Poster Presentation The International Congress of Neuroendocrinology 2014

Glucocorticoid receptors mediate the rapid effects of intra-prelimbic prefrontal cortex injections of mineralocorticoid receptor antagonist and corticosterone on the expression of contextual conditioned fear in rats (#143)

Fernando MCV Reis 1 2 3 , Rafael C Almada 2 3 4 , Manoela V Fogaca 2 3 4 , Marcus L Brandão 1 2 3
  1. Psychology Department, FFCLRP, Ribeirão Preto
  2. Instituto de Neurociêncas e Comportamento - INeC, Ribeirão Preto
  3. University of São Paulo, Ribeirão Preto, SP, Brazil
  4. Pharmacology Department, FMRP, Ribeirão Preto

Abnormal medial prefrontal cortex (mPFC) activity has been implicated in depression, schizophrenia and other psychiatric disorders such as anxiety. Often, subjects with mPFC deficits display an inadequate regulation of emotional behaviors. Neuroendocrine and neuroanatomical studies have identified this region as a critical site for glucocorticoids actions in cognitive processes and termination of stress response. Although it is known that stress and acute changes on circulating corticosterone concentrations can rapidly influence memory and emotional behaviors through different activation of mineralocorticoid (MR) or glucocorticoid receptors (GR), the role of these receptors and the effects of glucocorticoids in the mPFC on the expression of conditioned fear remain to be elucidated. The present study investigated the administration of MR/GR antagonists in the prelimbic cortex (PrL) on freezing response of rats subjected to contextual fear conditioning. Additionally, the effects of corticosterone and combined administrations with MR and GR antagonists on freezing response were also evaluated.
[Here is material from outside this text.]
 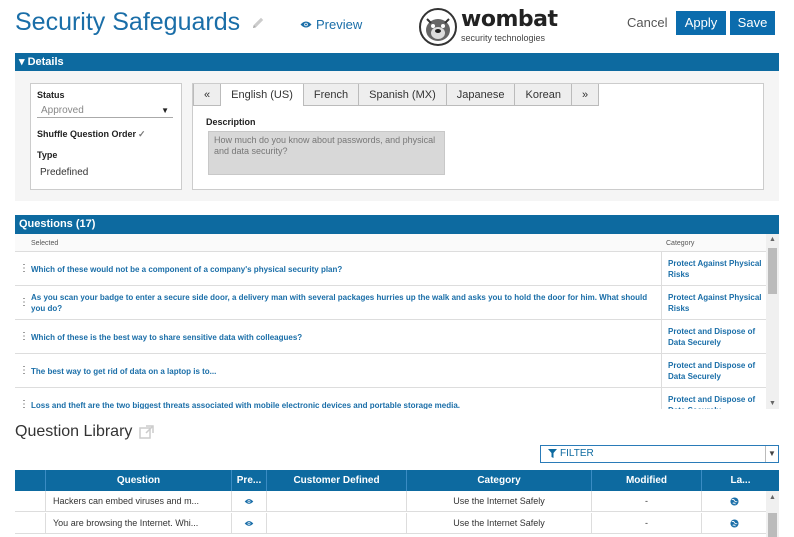 I want to click on wombat-logo: wombat security technologies, so click(x=488, y=27).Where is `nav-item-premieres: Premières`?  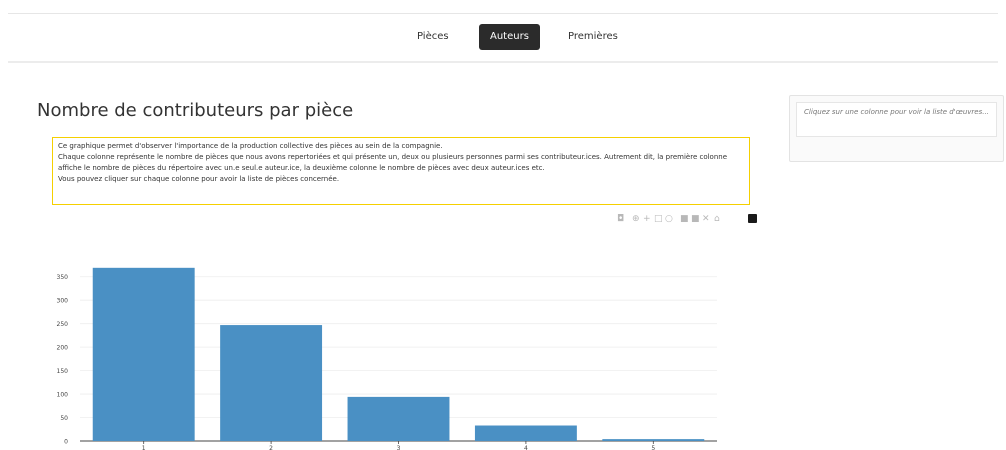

Wistar male rats received vehicle or different doses of MR/GR antagonists bilaterally into the PrL and were exposed to a context previously paired with footshocks. The results showed that administration of the MR antagonist reduced freezing expression while the GR antagonist produced no effects. Previous administration of GR antagonist into the PrL abolished the anxiolytic effects induced by MR antagonist in this region. Additionally, corticosterone administration in the PrL reduced the expression of conditioned fear, an effect abolished by previous GR antagonist administration. These findings suggest that the modulation of conditioned fear in the PrL is partly influenced by an interaction between mechanisms mediated by MR/GR receptors so that the anxiolytic effects produced by MR antagonism and corticosterone administration in this region may be due to an increased activation of GR and recruitment of the underlying mechanisms involved in the non-genomic effects mediated by GR activation. Financial support: FAPESP.